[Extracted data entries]
- - -
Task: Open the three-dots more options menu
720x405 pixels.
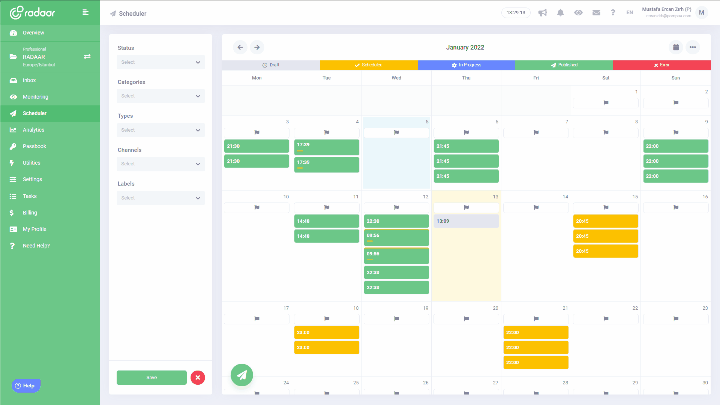Action: pos(692,47)
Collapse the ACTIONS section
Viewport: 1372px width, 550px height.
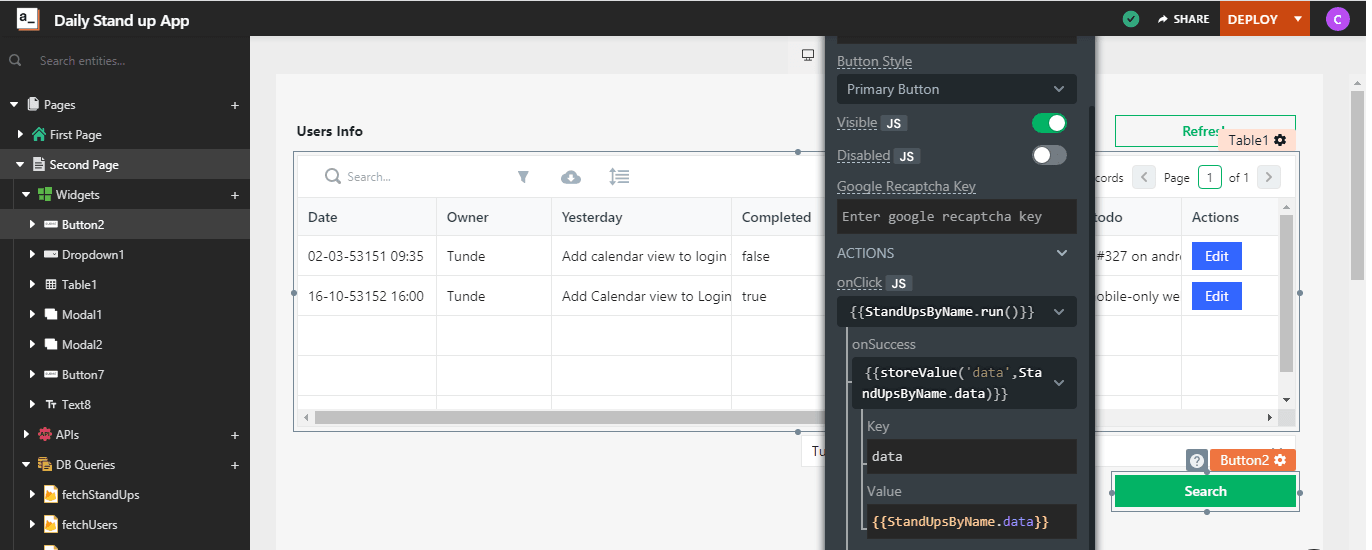(x=1062, y=253)
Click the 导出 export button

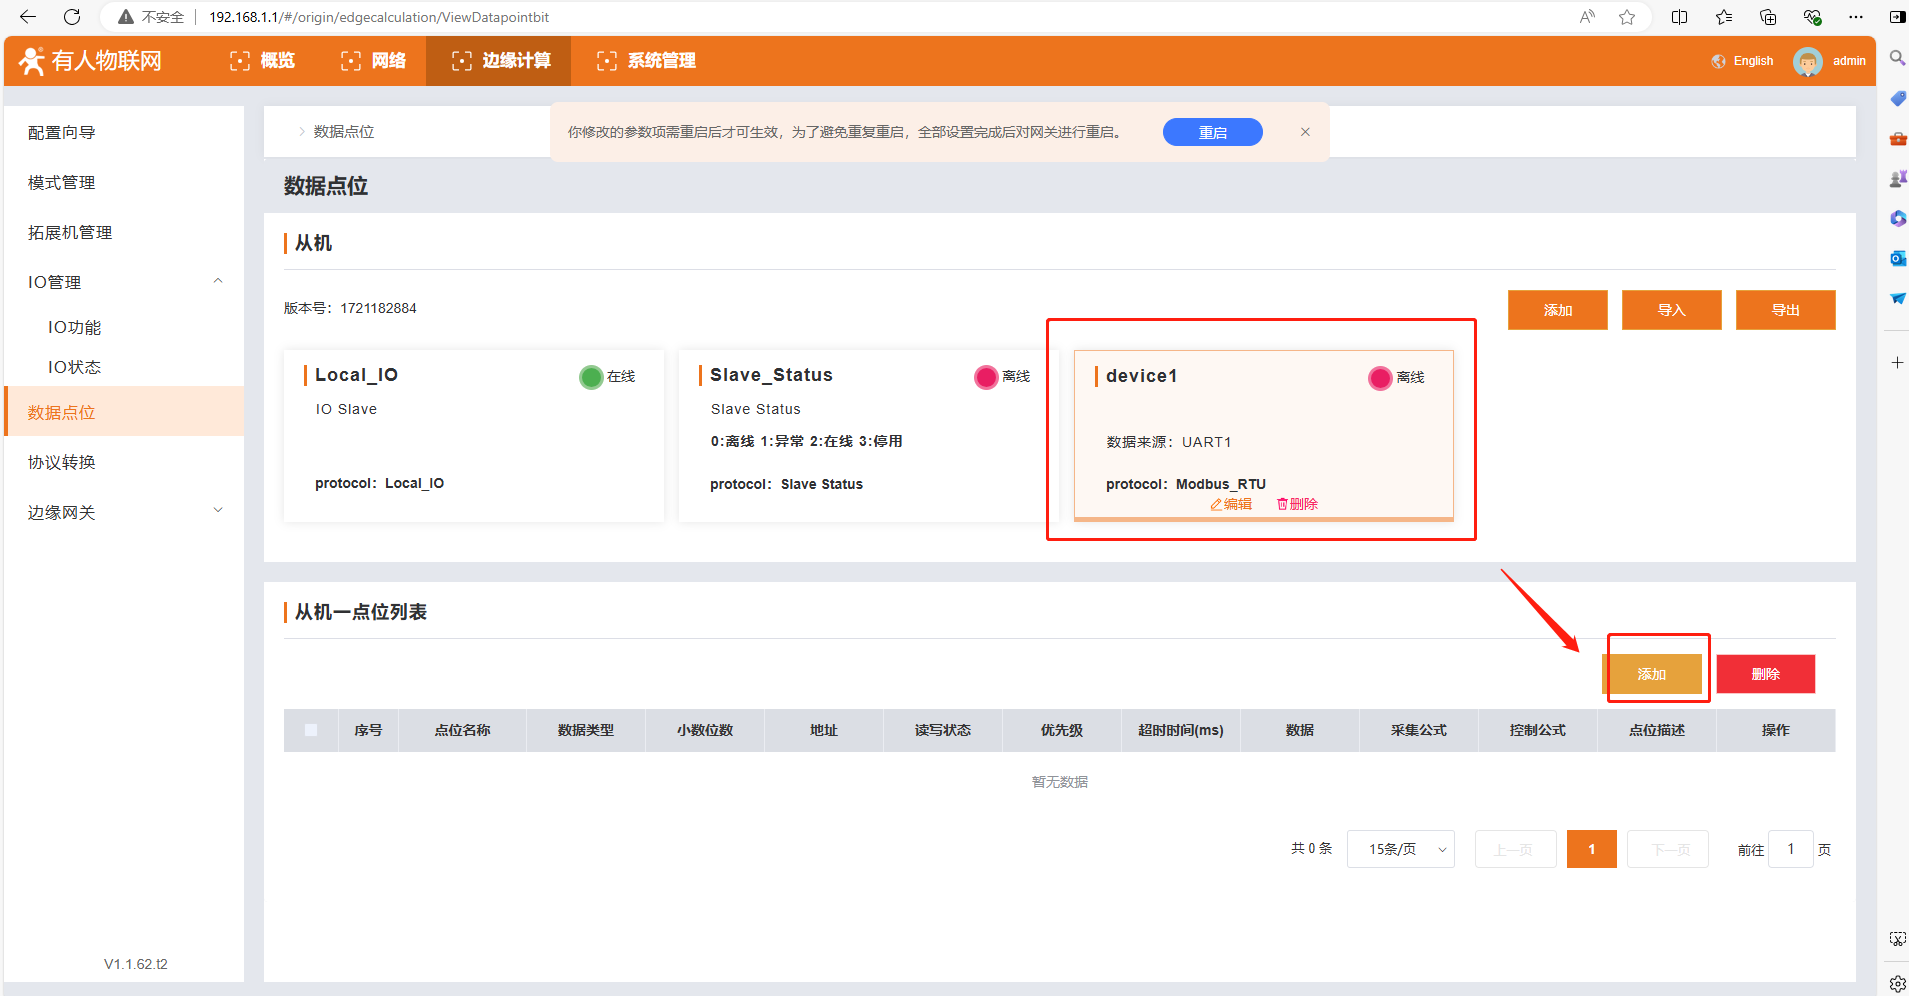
- - -
- Exercise brief: Leave out the pictures, and give all the records again exactly.

- Response for this exercise:
Task: Open the three-dots more options menu
720x405 pixels.
Action: pos(692,47)
Collapse the ACTIONS section
Viewport: 1372px width, 550px height.
(x=1062, y=253)
Click the 导出 export button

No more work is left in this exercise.